ACTIVITY:
Answer the following from the account of the VL repair below:
(a) Which ECM code came up, and which part does it indicate?
(b) What portion of a can of WD40 was used to saturate the distributor?
(c) On what date had the crank angle sensor previously been replaced?

EXERCISE PASSAGE:
☆ ☆ ☆

Thanks for your help regarding my VL. She is now fixed. :thumbsup:

My thanks go to all of you but in particular vlrad and Bucket for your detailed assistance. :king:
I thought I’d drop a line to day so that you can see the outcome.

The crux came when the VL was running on about 3 cylinders.

This is what I did to fix her:

Checked the computer ECM

Noticed code 11 had come up (crank angle sensor) which is one of several codes I’ve had over the last 2 weeks.

Erased the memory.

Tried to start the car; it wouldn’t start.

Removed the D cap, checked the cap and rotor, both ok.

Pulled out the distributor, pulled out the Crank angle sensor. Noticed that a washer was wearing the shaft to the distributor above the bearing away.

I removed all of the red / rust looking dust, cleaned the lot out with WD40.
Cleaned the inside and outside of the distributor with degreaser “probably not the best thing to do” but then I saturated it with WD40 (used ¼ of a can) to remove all traces of degreaser.

I checked to see that the bearing was ok, it was but the shaft of the distributor was worn. :(

Next I degreased the 360-degree thin metal disc and dried it on lint free cloth.

I replaced the Crank angle sensor with a new one.

Then, I reassembled the lot.

And presto she works.

Fires up really nice and now I don’t have to jump-start.

Took her for a test run and she is running beautifully.

So, after having incorrect codes from the ECM and wasting money on a starter motor, fuel filter and air filter what should I have done?

In hindsight it’s always good to say, I should have done :bop: this or done that but …… since I replaced the Crank Angle Sensor back on 21 Jan 2005, I thought it could not possibly be the CAS. :confused:

So it pays to check. :w00t:

The extremely fine dust caused by a washer above the bearing in the distributor was creating a red dust that covered the crank angle sensor. It would appear that the sensor gave false readings to the ECM because sometimes it was covered with dust and sometimes not.

☆ ☆ ☆

[Items from a data source]

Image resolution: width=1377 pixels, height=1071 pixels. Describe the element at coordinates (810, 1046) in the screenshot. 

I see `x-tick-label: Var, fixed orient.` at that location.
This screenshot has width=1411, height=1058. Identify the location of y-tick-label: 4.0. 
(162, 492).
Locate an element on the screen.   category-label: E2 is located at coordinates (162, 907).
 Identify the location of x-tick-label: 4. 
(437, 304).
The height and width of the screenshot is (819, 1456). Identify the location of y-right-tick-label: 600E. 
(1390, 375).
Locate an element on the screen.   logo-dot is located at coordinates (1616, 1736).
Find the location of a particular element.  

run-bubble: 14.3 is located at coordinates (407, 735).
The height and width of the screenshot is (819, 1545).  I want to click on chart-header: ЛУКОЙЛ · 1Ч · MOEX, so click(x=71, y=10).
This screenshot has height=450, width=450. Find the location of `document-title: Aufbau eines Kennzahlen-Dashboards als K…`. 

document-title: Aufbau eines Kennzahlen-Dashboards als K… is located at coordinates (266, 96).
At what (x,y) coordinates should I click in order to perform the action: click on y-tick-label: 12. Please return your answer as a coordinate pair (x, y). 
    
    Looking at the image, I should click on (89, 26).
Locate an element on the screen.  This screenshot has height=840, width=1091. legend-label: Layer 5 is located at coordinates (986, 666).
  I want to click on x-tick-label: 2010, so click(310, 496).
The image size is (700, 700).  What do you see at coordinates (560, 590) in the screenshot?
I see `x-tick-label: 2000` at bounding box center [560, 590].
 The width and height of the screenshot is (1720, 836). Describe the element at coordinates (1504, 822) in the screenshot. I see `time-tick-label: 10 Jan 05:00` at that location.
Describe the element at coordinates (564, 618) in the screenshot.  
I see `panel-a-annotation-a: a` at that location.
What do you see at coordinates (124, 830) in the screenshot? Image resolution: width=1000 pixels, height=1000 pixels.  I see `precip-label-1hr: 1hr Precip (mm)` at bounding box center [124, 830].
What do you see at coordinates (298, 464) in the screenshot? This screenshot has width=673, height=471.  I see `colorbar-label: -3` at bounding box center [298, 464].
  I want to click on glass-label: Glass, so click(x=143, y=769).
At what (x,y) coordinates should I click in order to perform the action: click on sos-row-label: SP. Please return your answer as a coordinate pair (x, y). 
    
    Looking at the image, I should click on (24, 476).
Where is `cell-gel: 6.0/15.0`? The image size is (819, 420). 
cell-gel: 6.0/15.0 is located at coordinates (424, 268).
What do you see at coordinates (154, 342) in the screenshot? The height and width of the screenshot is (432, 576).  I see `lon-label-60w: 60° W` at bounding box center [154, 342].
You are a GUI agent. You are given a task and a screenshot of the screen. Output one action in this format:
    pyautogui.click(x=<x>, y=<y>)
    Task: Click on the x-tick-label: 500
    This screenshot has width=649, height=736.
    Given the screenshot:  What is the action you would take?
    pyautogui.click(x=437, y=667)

☆ ☆ ☆

ANSWER SECTION:
(a) Code 11, the crank angle sensor.
(b) One quarter of a can.
(c) 21 Jan 2005.